* **PROBLEM DETAILS**:
Extend the passage on GBA collision detection beyond its final line, picking up right after the last include statement.

* **EXCERPT TO READ**:
Sadly, the GBA features no hardware based collision detection. We'll just have to do it ourselves. The easiest way to do collision detection is with a bounding box. We'll imagine one around our sprite, and then we'll use the screen entry map right out of video memory to figure out if we should stop or not.

Gotchas[edit]

Currently we've been moving two pixels at a time so the movement is relatively quick. We'll have to make sure we're doing our collision detection at the pixel-by-pixel basis so that we don't mess up and collide too early or too late.

Implementation[edit]

#include <tonc.h>
#include "data.h"
#include "sprites.h"

Records of locating words and elements:
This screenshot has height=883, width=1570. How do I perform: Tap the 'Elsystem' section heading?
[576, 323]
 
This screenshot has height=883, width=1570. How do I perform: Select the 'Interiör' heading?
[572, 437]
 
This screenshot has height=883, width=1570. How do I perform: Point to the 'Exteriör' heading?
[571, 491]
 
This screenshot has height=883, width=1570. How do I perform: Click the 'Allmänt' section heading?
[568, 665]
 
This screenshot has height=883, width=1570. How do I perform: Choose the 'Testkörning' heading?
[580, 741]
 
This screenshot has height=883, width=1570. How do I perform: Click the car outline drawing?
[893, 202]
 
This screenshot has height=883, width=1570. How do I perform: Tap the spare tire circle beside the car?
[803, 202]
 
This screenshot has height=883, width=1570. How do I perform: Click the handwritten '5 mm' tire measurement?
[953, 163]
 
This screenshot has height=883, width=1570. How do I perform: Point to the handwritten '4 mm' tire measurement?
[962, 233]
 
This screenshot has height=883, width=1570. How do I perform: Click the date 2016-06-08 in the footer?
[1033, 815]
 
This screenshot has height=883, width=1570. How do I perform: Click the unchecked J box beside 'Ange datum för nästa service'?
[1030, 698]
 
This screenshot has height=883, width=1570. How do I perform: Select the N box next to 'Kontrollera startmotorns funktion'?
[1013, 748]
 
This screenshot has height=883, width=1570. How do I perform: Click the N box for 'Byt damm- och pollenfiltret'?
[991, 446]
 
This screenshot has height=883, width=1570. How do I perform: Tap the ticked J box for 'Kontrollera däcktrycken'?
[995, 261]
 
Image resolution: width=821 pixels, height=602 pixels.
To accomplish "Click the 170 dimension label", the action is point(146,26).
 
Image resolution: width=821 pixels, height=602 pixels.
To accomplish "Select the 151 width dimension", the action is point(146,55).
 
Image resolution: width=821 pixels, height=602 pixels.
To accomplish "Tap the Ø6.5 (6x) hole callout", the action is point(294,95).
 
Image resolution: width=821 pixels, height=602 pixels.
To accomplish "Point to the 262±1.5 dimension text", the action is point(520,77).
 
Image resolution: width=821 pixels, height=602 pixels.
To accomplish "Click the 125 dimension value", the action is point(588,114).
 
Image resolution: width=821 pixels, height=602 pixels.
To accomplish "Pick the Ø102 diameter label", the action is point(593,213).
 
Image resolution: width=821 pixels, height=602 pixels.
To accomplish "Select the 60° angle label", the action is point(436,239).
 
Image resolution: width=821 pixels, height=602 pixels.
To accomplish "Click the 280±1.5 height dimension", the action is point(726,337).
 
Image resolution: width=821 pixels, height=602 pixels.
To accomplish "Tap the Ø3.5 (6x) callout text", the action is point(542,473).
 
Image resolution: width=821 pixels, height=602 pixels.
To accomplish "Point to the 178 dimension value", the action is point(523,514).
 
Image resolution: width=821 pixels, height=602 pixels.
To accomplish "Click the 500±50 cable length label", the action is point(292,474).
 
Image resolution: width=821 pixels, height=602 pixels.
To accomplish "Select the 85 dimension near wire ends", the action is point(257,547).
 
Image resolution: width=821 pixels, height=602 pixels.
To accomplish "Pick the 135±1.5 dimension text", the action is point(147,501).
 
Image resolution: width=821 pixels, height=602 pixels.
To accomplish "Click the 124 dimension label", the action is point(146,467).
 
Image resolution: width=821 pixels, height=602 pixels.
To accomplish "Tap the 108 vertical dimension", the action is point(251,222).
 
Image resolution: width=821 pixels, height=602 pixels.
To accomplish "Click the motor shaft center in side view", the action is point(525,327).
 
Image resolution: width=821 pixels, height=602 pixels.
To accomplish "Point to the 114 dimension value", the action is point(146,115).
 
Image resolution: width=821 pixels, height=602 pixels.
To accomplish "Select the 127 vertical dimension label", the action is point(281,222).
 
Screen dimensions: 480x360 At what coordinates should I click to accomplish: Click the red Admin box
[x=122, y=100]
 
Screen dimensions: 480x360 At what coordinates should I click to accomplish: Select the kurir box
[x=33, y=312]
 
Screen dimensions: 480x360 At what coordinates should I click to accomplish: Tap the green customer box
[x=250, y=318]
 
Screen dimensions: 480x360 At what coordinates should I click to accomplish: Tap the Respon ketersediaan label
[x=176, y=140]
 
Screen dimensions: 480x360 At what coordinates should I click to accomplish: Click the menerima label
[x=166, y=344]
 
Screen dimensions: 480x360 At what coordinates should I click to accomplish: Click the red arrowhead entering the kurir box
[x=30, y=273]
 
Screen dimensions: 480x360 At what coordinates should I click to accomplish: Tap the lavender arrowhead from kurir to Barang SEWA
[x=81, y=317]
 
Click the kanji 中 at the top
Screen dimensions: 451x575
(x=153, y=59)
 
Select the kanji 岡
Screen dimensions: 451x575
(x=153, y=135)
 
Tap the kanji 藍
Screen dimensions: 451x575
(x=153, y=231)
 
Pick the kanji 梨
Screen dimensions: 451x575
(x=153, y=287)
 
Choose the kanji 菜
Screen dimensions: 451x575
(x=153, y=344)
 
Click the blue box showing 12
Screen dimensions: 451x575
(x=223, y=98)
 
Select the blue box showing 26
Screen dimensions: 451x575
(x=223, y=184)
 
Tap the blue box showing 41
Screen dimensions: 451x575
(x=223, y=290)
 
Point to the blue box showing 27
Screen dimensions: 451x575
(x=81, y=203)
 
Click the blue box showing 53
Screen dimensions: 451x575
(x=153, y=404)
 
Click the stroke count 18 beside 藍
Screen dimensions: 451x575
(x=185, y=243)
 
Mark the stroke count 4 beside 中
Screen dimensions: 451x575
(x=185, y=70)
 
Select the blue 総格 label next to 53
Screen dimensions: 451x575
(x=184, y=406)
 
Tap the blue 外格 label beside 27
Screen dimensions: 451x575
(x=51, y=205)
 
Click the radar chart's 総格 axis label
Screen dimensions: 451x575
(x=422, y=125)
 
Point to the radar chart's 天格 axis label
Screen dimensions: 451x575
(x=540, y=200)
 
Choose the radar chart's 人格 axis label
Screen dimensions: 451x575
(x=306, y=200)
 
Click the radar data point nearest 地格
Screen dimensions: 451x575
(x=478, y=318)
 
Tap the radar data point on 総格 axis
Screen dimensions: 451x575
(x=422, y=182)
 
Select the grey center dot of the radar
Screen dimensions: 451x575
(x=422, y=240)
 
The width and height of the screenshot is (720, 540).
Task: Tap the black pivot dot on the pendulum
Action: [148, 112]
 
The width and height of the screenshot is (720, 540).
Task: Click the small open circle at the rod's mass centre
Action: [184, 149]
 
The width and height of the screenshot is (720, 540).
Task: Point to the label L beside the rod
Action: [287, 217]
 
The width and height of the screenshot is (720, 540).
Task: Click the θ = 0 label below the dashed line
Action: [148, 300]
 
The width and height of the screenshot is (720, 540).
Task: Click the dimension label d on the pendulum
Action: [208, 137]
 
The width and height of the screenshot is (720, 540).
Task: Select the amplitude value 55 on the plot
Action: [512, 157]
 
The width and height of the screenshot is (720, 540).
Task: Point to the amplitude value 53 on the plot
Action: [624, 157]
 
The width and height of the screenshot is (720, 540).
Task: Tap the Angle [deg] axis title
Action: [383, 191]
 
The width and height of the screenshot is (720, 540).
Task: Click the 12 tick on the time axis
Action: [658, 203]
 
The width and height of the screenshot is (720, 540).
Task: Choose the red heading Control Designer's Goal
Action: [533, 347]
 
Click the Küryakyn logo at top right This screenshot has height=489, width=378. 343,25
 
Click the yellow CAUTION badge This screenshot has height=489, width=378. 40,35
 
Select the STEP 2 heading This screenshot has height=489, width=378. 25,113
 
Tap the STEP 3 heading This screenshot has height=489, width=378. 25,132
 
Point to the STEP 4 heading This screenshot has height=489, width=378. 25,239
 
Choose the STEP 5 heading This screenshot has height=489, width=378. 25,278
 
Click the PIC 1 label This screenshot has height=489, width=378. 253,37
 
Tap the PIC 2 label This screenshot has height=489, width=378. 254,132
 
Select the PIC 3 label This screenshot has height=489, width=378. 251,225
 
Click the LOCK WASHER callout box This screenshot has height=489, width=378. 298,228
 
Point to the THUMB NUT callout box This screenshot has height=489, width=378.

* **EXERCISE OUTPUT**:
#define MAP_WIDTH 64*8
#define MAP_HEIGHT 32*8
#define SPEED 2
#define COLLISION_X 1
#define COLLISION_Y 2

// The buffer to store the OAM entries between vblanks
OBJ_ATTR obj_buffer[128];

// Converts x and y into the appropriate screen entry
int se_index(int x, int y) {
	int base = 0;
	
	if (x >= MAP_WIDTH/2) {
		x -= MAP_WIDTH/2;
		base = 32*32;
	}

	return base + (y>>3<<5) + (x>>3);	
}

// Returns true if we have a collision tile at x,y
int point_collision(int x, int y) {
	int i = se_index(x,y);
	int tid = se_mem[30][i];
	tid = tid & 0xFF; // Chop off the lower bits
	
	return (
		tid == 64 ||
		tid == 65 ||
		tid == 66 ||
		tid == 96 ||
		tid == 97 ||
		tid == 98 ||
		tid == 99 ||
		tid == 128 ||
		tid == 129 ||
		tid == 130 ||
		tid == 131 ||
		tid == 161 ||
		tid == 162 ||
		tid == 163
	);
}

// Test if there would be a collision given the bounding box and the proposed
// x and y offsets
int collision_test(int x1, int y1, int x2, int y2, int xofs, int yofs) {
	int result = 0;

	if (xofs > 0) {
		if (point_collision(x2+xofs,y1) || point_collision(x2+xofs,y2))
			result = COLLISION_X;
	}
	else if (xofs < 0) {
		if (point_collision(x1+xofs,y1) || point_collision(x1+xofs,y2))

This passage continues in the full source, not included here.